Tryptophan fluorescence emission spectra of Lynronne‐1 in the presence of representative mammalian and bacterial model membranes. Data were collected using an excitation wavelength of 280 nm to excite the two central Trp residues in Lynronne‐1. A blue shift (indicated by an arrow) was observed for the Trp emission peak in the presence of the bacterial membrane mimetics, but no blue shift was observed in buffer or the mammalian mimetics.
Structural characterization of Lynronne‐1 by solution state NMR spectroscopy
The location of the helical region within Lynronne‐1 was determined using two‐dimensional homonuclear solution state NMR. Sequential assignment of 1H nuclei in the peptide was achieved using 1H‐1H TOCSY and 1H‐1H NOESY spectra of the peptide solubilized in DPC micelles, a membrane mimetic which yielded a highly helical structure (Figure 1B) and is readily available in fully deuterated form. Figure 3A shows an overlay of the fingerprint region of Lynronne‐1 TOCSY and NOESY spectra, with residue assignments indicated. The full 1H assignment for Lynronne‐1 is given in Table S1, in which 88 % of all 1Hs were assigned, and the assignments were used to perform a 1Hα chemical shift index (CSI) analysis (Figure 3B). The NMR data in the presence of DPC were indicative of α‐helix formation between residues R3‐V15, a region that is substantially larger than previously predicted. This region is plotted on a helical wheel representation in Figure 3C where the amphipathic nature of the helix can be clearly visualised. This arrangement of hydrophobic and hydrophilic residues on separate helical faces is a trademark of antimicrobial peptides.
Figure 3
A. Overlay of 1H‐1H NOESY (τm=150 ms, blue spectrum) and 1H‐1H TOCSY (τm=100 ms, pink spectrum) showing the fingerprint region of Lynronne‐1 (0.6 mM) in 25 mM sodium phosphate buffer, pH 6.8, containing 100 mM DPC‐d. The Hα‐NH correlations required to perform a backbone‐walk have been labelled. B. Plot of Hα chemical shift index (CSI) versus residue number for Lynronne‐1 in DPC‐d. A schematic of the helical region is shown above the plot. C. Helical wheel plot of the NMR‐derived helical region in Lynronne‐1. Cationic residues are displayed in blue, polar uncharged residues are shown in pink and purple, and hydrophobic residues are displayed in yellow.

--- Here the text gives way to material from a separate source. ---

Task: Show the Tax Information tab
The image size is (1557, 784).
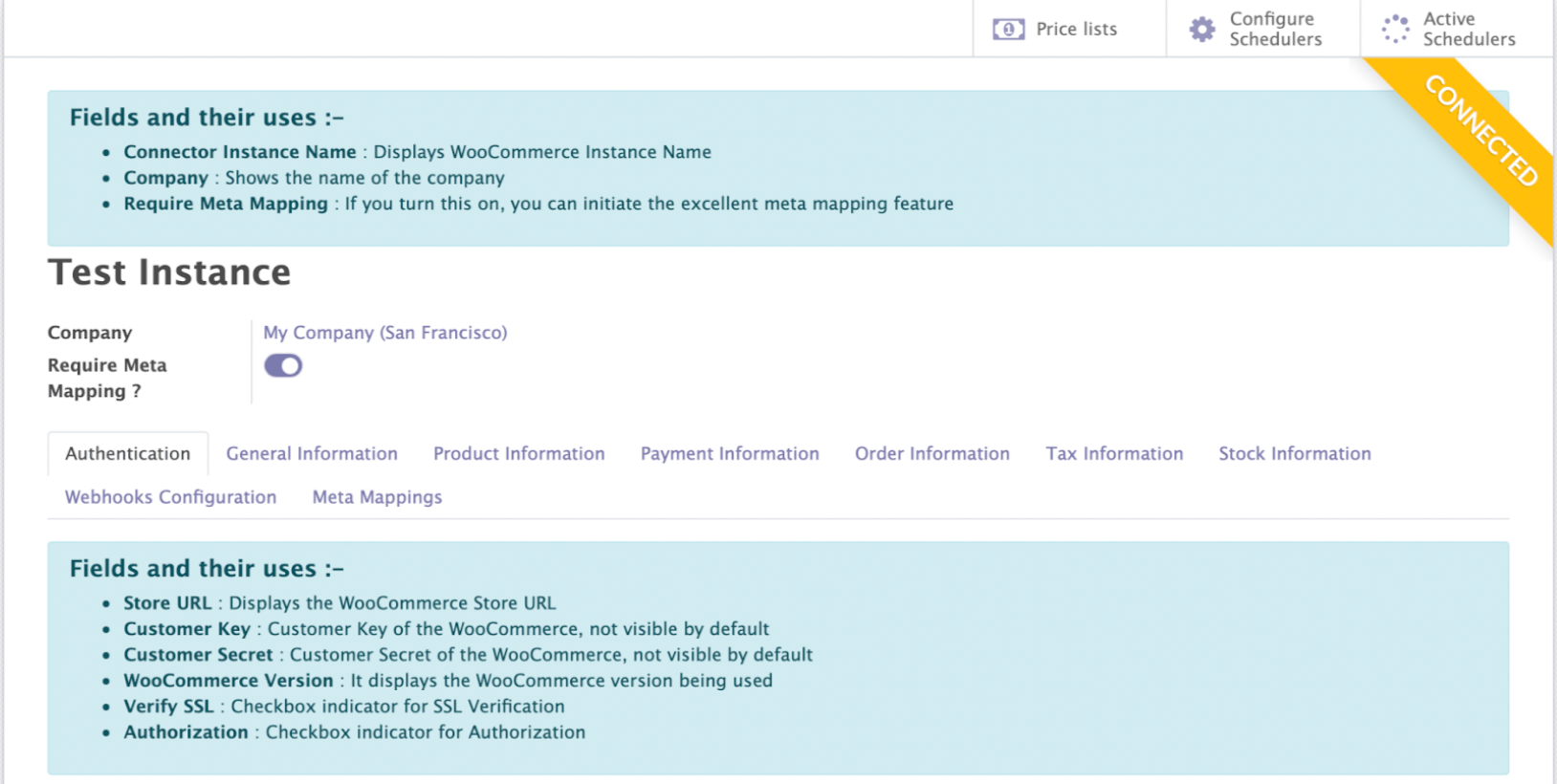Action: tap(1114, 454)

A. Overlay of 1H‐1H NOESY (τm=150 ms, blue spectrum) and 1H‐1H TOCSY (τm=100 ms, pink spectrum) showing the fingerprint region of Lynronne‐1 (0.6 mM) in 25 mM sodium phosphate buffer, pH 6.8, containing 100 mM DPC‐d. The Hα‐NH correlations required to perform a backbone‐walk have been labelled. B. Plot of Hα chemical shift index (CSI) versus residue number for Lynronne‐1 in DPC‐d. A schematic of the helical region is shown above the plot. C. Helical wheel plot of the NMR‐derived helical region in Lynronne‐1. Cationic residues are displayed in blue, polar uncharged residues are shown in pink and purple, and hydrophobic residues are displayed in yellow.

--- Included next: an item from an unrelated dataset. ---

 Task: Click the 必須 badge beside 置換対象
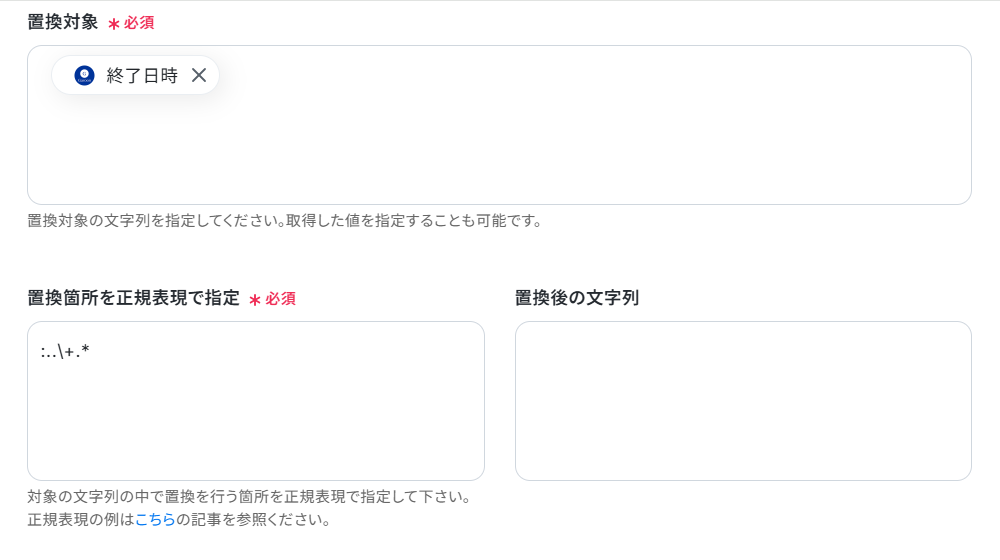click(x=139, y=23)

Lynronne‐1 preferentially disrupts membranes composed of anionic lipids
Early work by Oyama et al. suggested that Lynronne‐1 preferentially binds to bacterial membranes, and induces membrane permeability, leading to cytoplasmic leakage. In order to investigate this further, an in vitro vesicle disruption assay was conducted. Briefly, SUVs were loaded with the fluorescent dye carboxyfluorescein at self‐quenching concentrations as described in the Materials and Methods and in detail by Jimah and co‐workers. Carboxyfluorescein fluorescence was monitored in SUVs composed of either POPC or POPC:POPG (8 : 2) using an excitation wavelength of 492 nm, and emission was measured between 500–600 nm (Figure 4A). In the absence of Lynronne‐1, both SUV types yielded comparable emission spectra with similar emission wavelengths and intensities (indicating equivalent vesicle and fluorophore concentrations). Each SUV type was then treated with two different concentrations of Lynronne‐1 for 30 seconds, and the resultant fluorescence intensity measured. While very little change in the fluorescence emission spectrum was observed for the POPC bilayers, addition of Lynronne‐1 to the POPC:POPG bilayers resulted in a large increase in fluorescence. This increase indicates release of the dye into bulk solution, where it is diluted to a concentration below the self‐quenching concentration, and is a clear demonstration of membrane disruption and lysis in a dose‐dependent manner.
Figure 4
A. Steady‐state fluorescence spectra of carboxyfluorescein‐loaded vesicles, prepared from either POPC (solid lines) or 8 : 2 POPC:POPG (dashed lines) lipids, after addition of 25 mM sodium phosphate buffer or buffer containing increasing concentrations of Lynronne‐1 (L1). Triton X (10 %) detergent was added to induce full leakage, and yielded a spectrum that overlaps strongly with the data collected for POPC:POPG with 20 μM Lynronne‐1. B. Fluorescence time course measurements collected at 512 nm for carboxyfluorescein‐loaded POPC (solid lines) and 8 : 2 POPC:POPG (dashed lines) vesicles in the absence and presence of increasing concentrations of Lynronne‐1. C. Fluorescence time course measurements collected at 512 nm for carboxyfluorescein‐loaded 8 : 2 POPC:POPG vesicles in the presence of 5 μM Lynronne‐1 and dextran (20 μM) at a range of molecular weights.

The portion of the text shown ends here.